• **Aim**
Convert the rows below into a JSON list of strings, with one string per line and no entries for blank lines. Leave the pictures out of the list.

• **Supplied records**
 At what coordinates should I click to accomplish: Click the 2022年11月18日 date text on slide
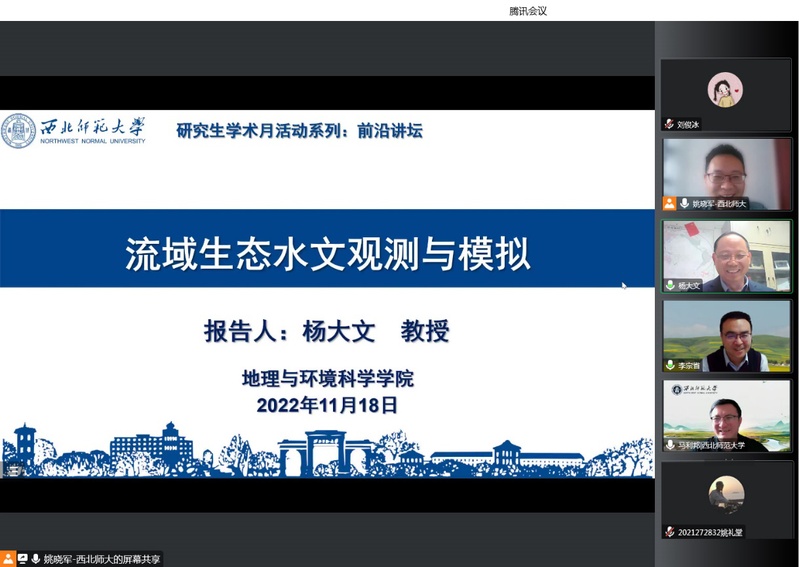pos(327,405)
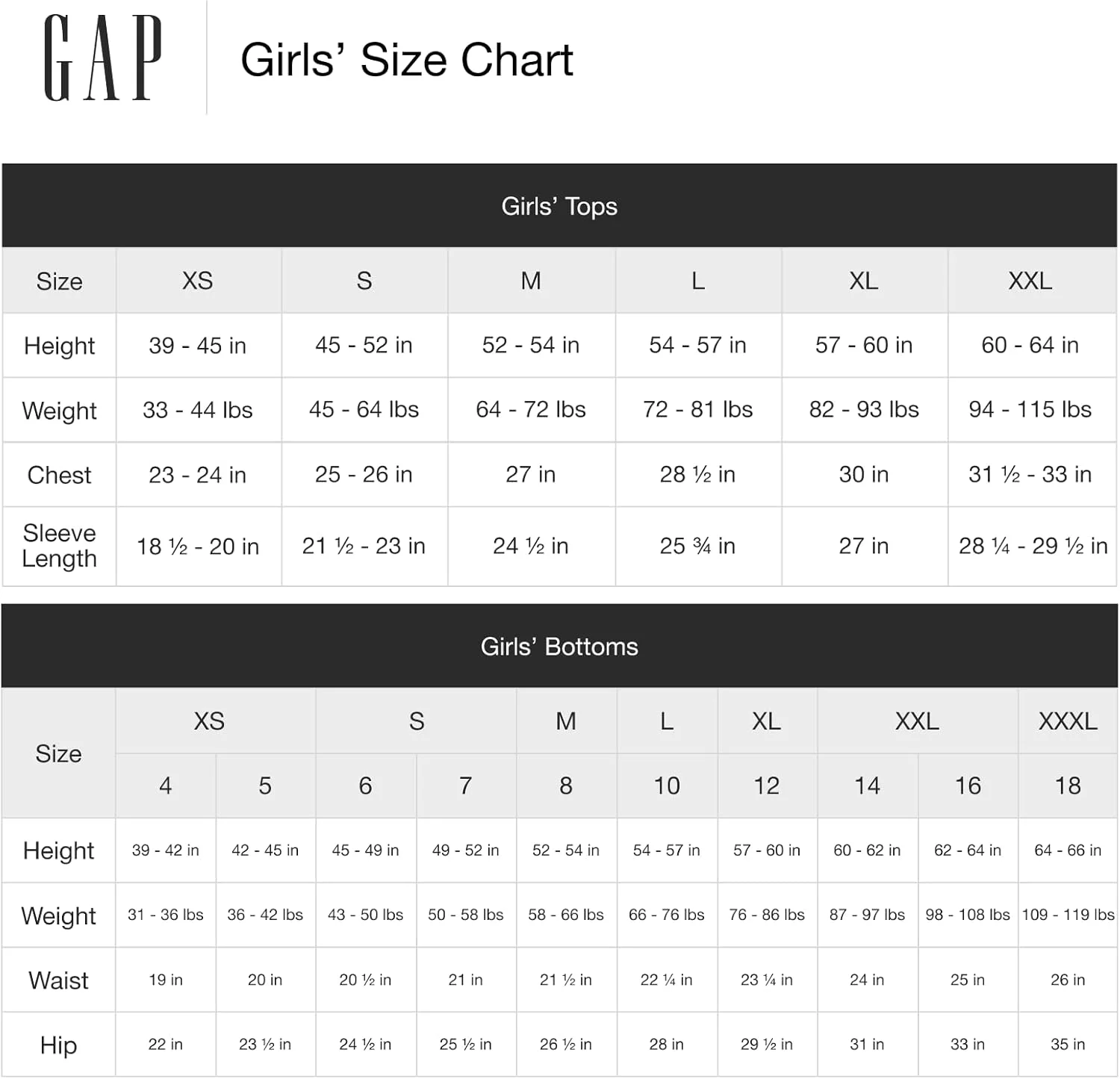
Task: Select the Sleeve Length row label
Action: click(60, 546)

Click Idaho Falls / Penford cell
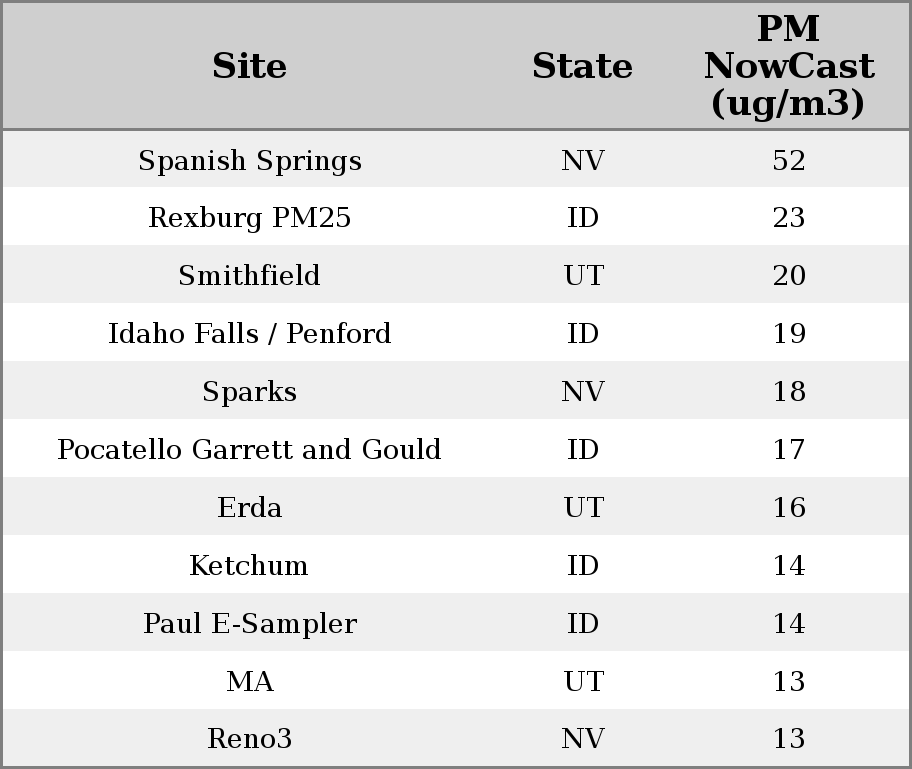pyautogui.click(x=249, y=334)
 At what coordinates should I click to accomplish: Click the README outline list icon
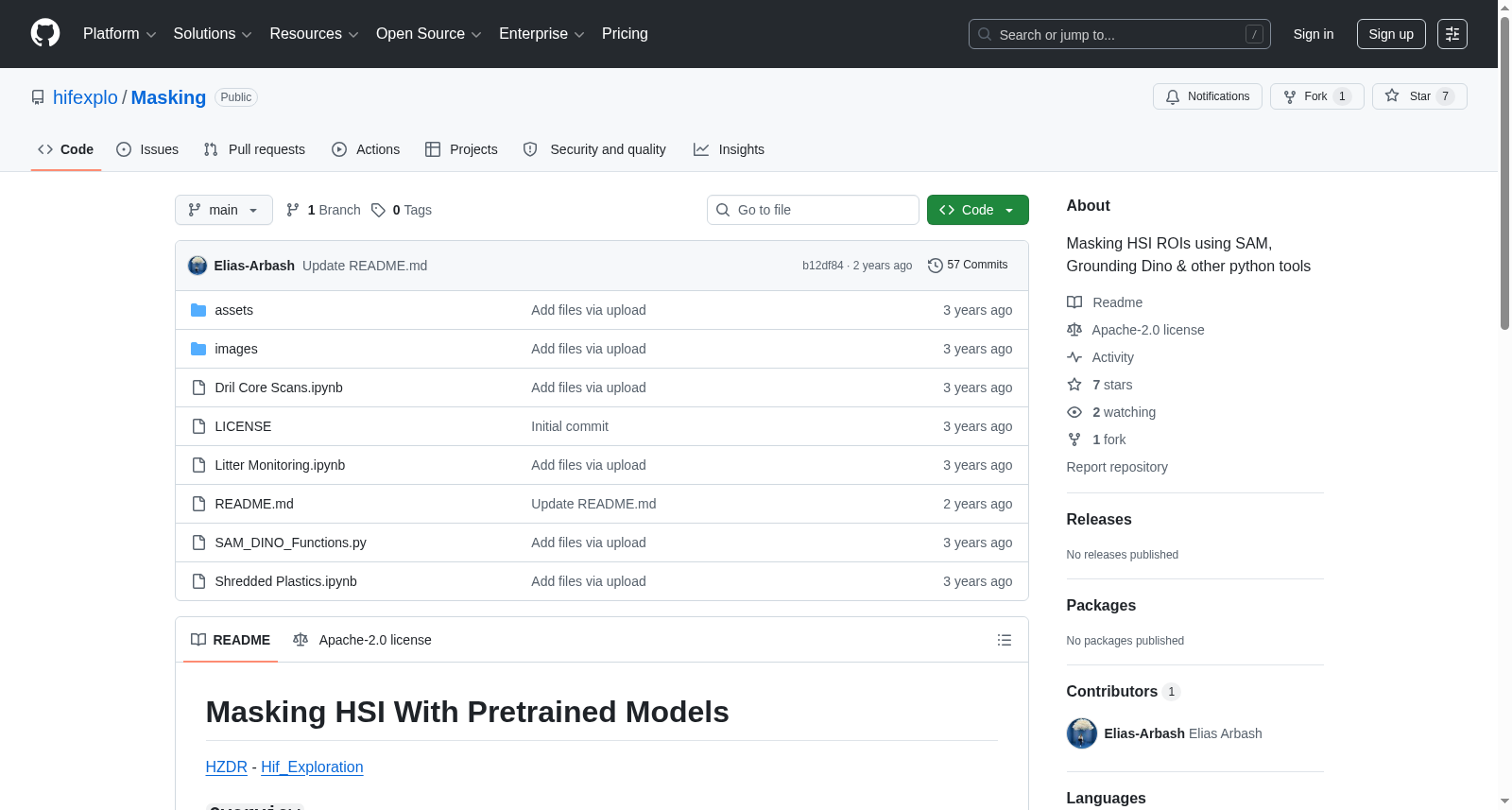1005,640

• **Exercise output**
[
  " At what coordinates should I click to accomplish: Click the 2022年11月18日 date text on slide",
  "pos(327,405)",
  "Task: Select the Sleeve Length row label",
  "Action: click(60, 546)",
  "Click Idaho Falls / Penford cell",
  "pyautogui.click(x=249, y=334)",
  " At what coordinates should I click to accomplish: Click the README outline list icon",
  "1005,640"
]